The Temperley-Lieb algebra and its generalizations in the Potts and XXZ models

TL;DR

This paper explores generalizations of the Temperley-Lieb algebra in Potts and XXZ models, classifying integrable boundary terms and linking lattice algebra representations to continuum conformal field theory.

Contribution

It introduces new algebraic frameworks for boundary terms in Potts and XXZ models and connects these to spectral and conformal field theory properties.

Findings

Classified integrable boundary terms using extended Temperley-Lieb algebras.

Linked Potts spectra to XXZ models via representation theory.

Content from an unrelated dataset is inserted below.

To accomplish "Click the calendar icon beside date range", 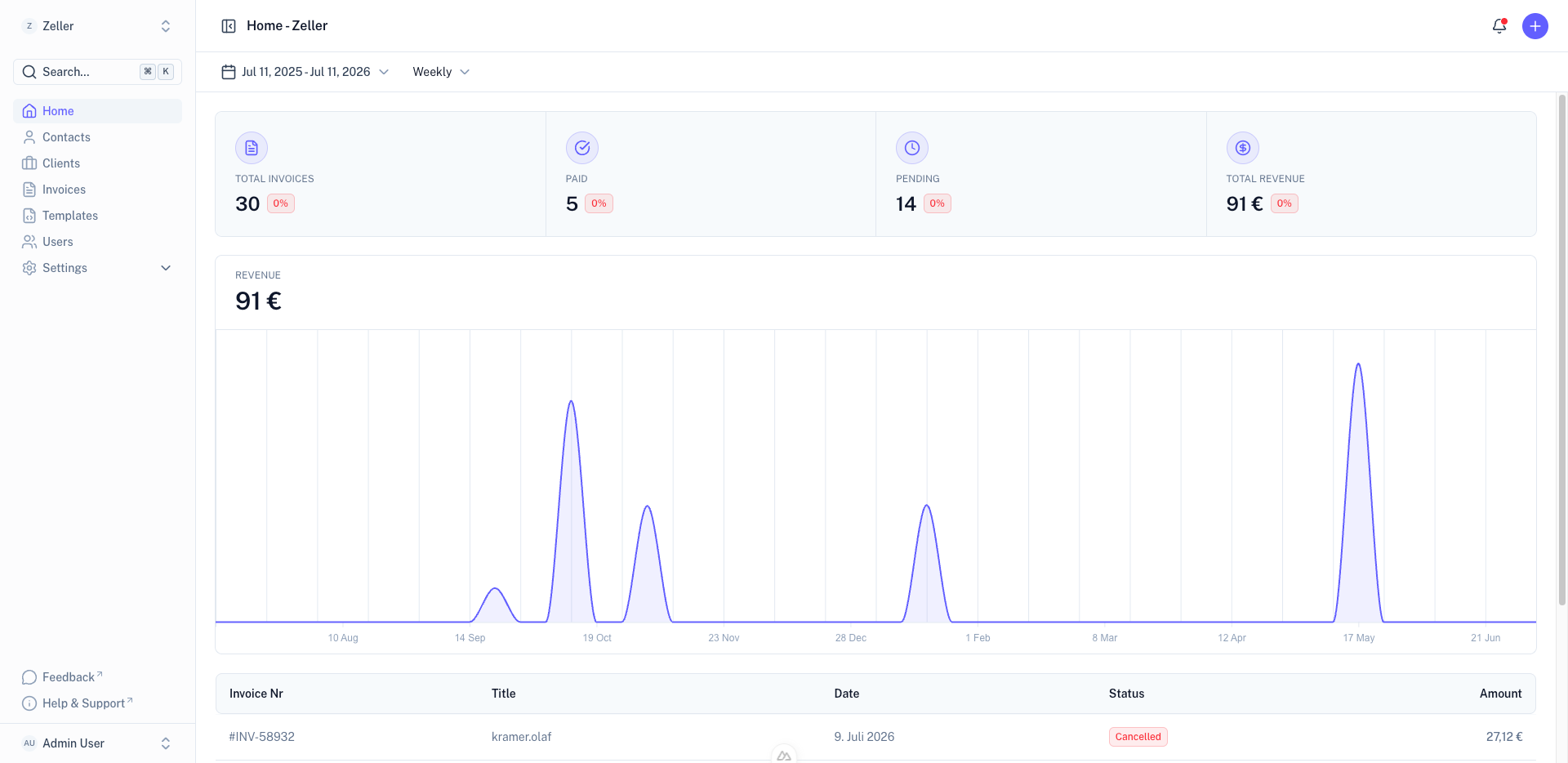I will click(x=229, y=72).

Established correspondence between lattice algebra representations and conformal field theory.

Abstract

We discuss generalizations of the Temperley-Lieb algebra in the Potts and XXZ models. These can be used to describe the addition of different types of integrable boundary terms. We use the Temperley-Lieb algebra and its one-boundary, two-boundary, and periodic extensions to classify different integrable boundary terms in the 2, 3, and 4-state Potts models. The representations always lie at critical points where the algebras becomes non-semisimple and possess indecomposable representations. In the one-boundary case we show how to use representation theory to extract the Potts spectrum from an XXZ model with particular boundary terms and hence obtain the finite size scaling of the Potts models. In the two-boundary case we find that the Potts spectrum can be obtained by combining several XXZ models with different boundary terms. As in the Temperley-Lieb case there is a direct correspondence between representations of the lattice algebra and those in the continuum conformal field theory.